John Musto‘s 1998 Piano Trio gave the threesome a chance to revisit some of their performance’s earlier, Schubertian lustre and triumph, but also anticipation and suspense, through the sweepingly melancholic third movement and jaunty, cinematic concluding passages, spiced with a breathless chase scene and allusions to noir. The world premiere of Jakub Ciupinski’s The Black Mirror, an attractively neoromantic diptych, offered an opportunity to take flight out of a sumptuous song without words to a somewhat muted revelry.

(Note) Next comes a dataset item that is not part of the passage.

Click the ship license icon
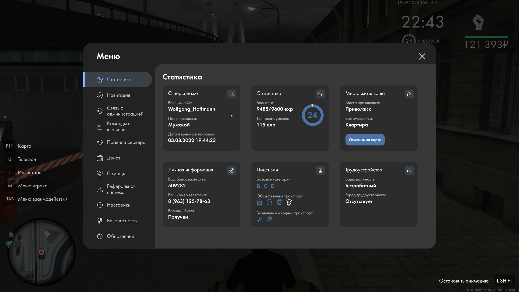Screen dimensions: 519x292 coord(270,219)
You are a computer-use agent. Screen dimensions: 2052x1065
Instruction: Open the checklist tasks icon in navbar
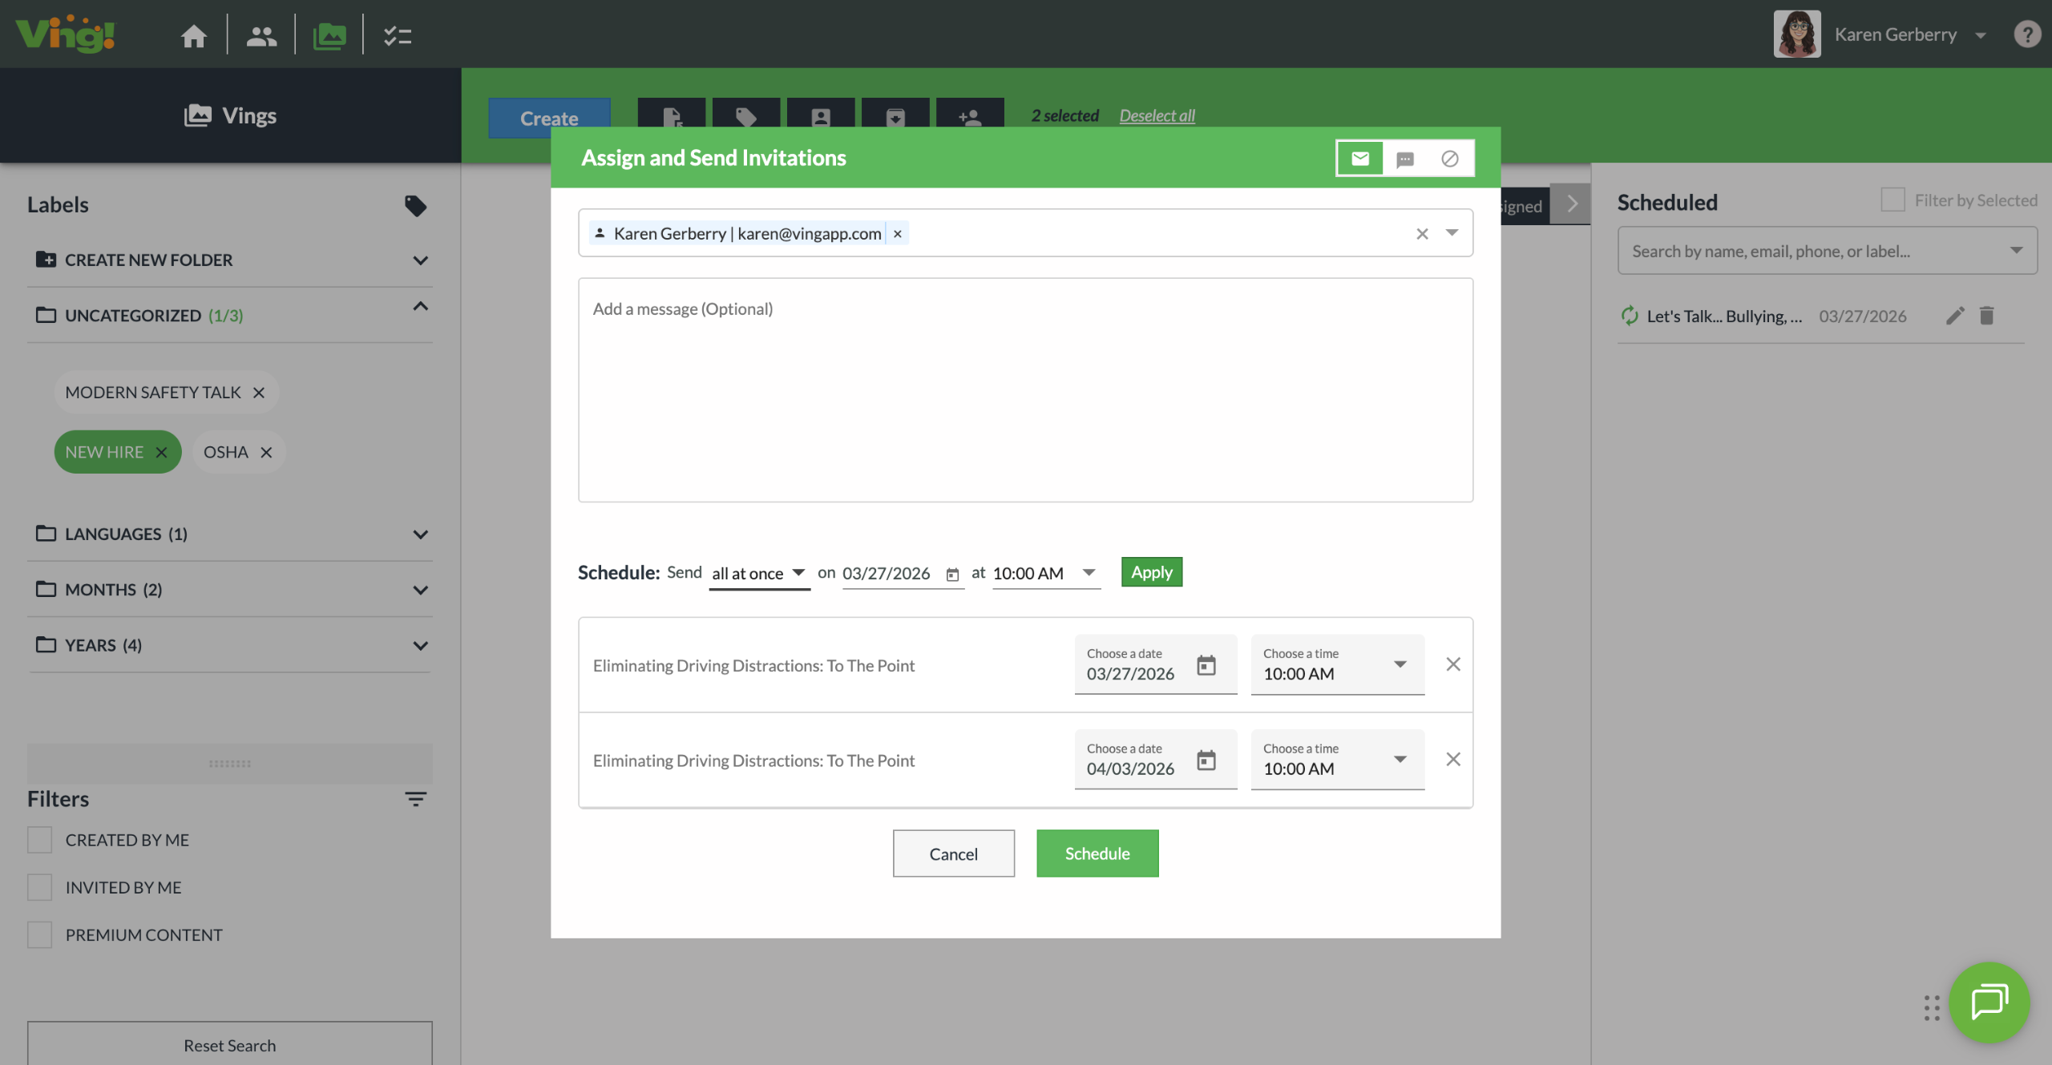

All the while, Itamar Zorman’s violin and Michael Katz’s cello provided an aptly ambered, seamless backdrop, until Brahms’ Piano Trio in C Major, Op. 87, where both finally got to provide something more demanding than accompaniment, in graceful counterpoint through lush cantabile, an intimate fugue morphing into a jaunty waltz and then the Beethovenesque, concluding ode to joy. Yet the best piece on the bill actually wasn’t even on it, at least at the start of the show. It was the encore, a fiery, searingly chromatic, kinetic dance by noted Israeli composer Moshe Zorman (Itamar’s dad) based on a traditional Yemenite melody. This had the most virtuoso passages for the strings, the violin’s rapidfire volleys anchored by a tersely misterioso cello bassline. the night’s most visible demonstration of chemistry between the group members. All things being even, it would have been nice (ok, this is being a little greedy) to have had more of a taste of the kind of electricity this violinist and cellist are capable of delivering: maybe something by Ravel or Rachmaninoff?